После пожаров вдруг наступило какое-то мрачное затишье. Время от времени слышно было, что того-то и того-то взяли жандармы, а такой-то сидит в крепости. Таким образом были взяты и посажены несколько довольно видных и даже крупных литературных деятелей радикальной партии.

На все общество, как тихая, непросветная туча, наплыла тяжелая паника: иные ждали каких-то новых бедствий, иные новых арестов… Разговоры стали тише, таинственнее.

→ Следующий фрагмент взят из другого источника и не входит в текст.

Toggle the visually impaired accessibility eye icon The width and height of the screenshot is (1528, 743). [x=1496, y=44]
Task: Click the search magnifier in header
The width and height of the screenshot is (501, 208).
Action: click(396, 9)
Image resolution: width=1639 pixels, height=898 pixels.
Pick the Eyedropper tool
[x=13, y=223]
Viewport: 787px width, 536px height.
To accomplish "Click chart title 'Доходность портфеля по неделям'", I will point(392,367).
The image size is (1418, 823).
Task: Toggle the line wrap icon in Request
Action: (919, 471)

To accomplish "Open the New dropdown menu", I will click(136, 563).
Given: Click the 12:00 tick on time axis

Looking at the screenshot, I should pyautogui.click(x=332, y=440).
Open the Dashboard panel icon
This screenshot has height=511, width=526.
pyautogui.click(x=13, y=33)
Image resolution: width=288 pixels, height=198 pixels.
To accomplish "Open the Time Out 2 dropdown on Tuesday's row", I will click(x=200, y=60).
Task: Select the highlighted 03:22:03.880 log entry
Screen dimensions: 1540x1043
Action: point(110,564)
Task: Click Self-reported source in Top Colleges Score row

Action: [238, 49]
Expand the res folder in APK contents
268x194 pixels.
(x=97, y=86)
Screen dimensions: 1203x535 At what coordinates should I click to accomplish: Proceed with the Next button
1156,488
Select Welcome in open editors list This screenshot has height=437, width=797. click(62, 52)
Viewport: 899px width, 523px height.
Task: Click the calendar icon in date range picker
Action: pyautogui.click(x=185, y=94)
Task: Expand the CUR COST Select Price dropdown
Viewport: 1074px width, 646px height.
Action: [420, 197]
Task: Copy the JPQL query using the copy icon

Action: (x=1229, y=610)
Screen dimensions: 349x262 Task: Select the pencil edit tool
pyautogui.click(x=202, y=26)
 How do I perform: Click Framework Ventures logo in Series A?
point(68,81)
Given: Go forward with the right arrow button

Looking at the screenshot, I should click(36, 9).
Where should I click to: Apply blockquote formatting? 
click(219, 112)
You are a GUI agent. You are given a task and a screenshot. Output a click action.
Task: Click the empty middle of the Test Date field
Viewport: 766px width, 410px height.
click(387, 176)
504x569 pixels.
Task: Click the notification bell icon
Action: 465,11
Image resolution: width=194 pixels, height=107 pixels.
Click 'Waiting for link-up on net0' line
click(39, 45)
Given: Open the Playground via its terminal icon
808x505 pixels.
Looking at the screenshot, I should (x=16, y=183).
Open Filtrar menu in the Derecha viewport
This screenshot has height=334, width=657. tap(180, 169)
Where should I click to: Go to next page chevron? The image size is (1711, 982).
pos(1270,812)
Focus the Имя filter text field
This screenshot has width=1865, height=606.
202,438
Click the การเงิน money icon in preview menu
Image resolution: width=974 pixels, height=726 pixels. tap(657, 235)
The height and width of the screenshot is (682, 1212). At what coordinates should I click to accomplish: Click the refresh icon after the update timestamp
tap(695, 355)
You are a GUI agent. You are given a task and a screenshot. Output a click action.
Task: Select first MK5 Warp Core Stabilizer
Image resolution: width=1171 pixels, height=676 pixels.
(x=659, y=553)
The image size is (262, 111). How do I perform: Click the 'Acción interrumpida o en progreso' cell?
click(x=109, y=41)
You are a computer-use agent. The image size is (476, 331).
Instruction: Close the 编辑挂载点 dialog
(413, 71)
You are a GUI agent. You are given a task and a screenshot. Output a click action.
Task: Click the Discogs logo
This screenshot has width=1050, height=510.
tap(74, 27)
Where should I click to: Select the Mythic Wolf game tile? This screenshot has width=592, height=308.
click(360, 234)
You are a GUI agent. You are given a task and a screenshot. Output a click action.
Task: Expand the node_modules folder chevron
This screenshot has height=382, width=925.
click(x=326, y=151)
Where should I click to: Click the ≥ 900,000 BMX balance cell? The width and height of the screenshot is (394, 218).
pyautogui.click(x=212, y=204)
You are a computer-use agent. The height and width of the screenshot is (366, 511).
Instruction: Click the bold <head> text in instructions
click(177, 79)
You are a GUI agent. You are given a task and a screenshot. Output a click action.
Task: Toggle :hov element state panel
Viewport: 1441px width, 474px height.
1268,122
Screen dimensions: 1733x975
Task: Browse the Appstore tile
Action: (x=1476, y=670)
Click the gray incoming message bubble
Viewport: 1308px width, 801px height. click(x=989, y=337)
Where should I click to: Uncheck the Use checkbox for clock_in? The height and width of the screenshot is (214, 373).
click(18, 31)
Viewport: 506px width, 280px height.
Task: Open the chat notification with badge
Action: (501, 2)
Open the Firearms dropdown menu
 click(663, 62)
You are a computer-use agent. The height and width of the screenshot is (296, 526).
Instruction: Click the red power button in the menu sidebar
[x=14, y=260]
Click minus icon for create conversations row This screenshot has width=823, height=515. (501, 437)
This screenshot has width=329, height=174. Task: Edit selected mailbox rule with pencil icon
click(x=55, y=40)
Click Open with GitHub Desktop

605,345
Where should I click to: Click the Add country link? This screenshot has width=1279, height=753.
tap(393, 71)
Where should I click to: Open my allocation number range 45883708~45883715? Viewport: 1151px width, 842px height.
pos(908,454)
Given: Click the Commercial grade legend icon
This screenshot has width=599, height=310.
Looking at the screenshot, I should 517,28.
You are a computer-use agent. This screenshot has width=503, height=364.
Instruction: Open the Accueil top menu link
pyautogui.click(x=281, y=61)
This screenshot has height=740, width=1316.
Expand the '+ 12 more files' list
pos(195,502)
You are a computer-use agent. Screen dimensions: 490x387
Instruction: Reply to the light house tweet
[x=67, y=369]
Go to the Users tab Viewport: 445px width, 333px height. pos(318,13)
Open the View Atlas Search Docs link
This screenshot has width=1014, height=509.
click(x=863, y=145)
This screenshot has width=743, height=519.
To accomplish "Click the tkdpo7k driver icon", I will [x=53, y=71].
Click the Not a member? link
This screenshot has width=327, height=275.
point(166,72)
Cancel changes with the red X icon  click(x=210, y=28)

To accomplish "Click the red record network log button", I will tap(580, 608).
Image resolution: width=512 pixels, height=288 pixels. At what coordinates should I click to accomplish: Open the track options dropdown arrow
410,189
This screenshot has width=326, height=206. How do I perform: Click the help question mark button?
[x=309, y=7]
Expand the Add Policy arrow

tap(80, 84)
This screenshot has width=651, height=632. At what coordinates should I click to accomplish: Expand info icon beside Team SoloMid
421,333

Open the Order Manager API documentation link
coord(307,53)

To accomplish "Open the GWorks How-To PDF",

16-го июня во рву Новогеоргиевской крепости были расстреляны офицеры Арнгольдт, Сливицкий и унтер-офицер Ростковский, за распространение в войсках возмутительных воззваний, а накануне их казни в Петербург пришла из Варшавы телеграмма, извещавшая, что в Саксонском саду ранили пулею сзади, в шею, наместника Царства Польского генерала Лидерса. 16-го же числа на место Лидерса был назначен великий князь Константин Николаевич.

* * *

Был холодный, дождливый вечер, в конце июня месяца, который в этом году весь выстоял сырой и холодный. В гостиной у Стрешневых собралось маленькое общество: тетка с племянницей да Устинов со старым майором.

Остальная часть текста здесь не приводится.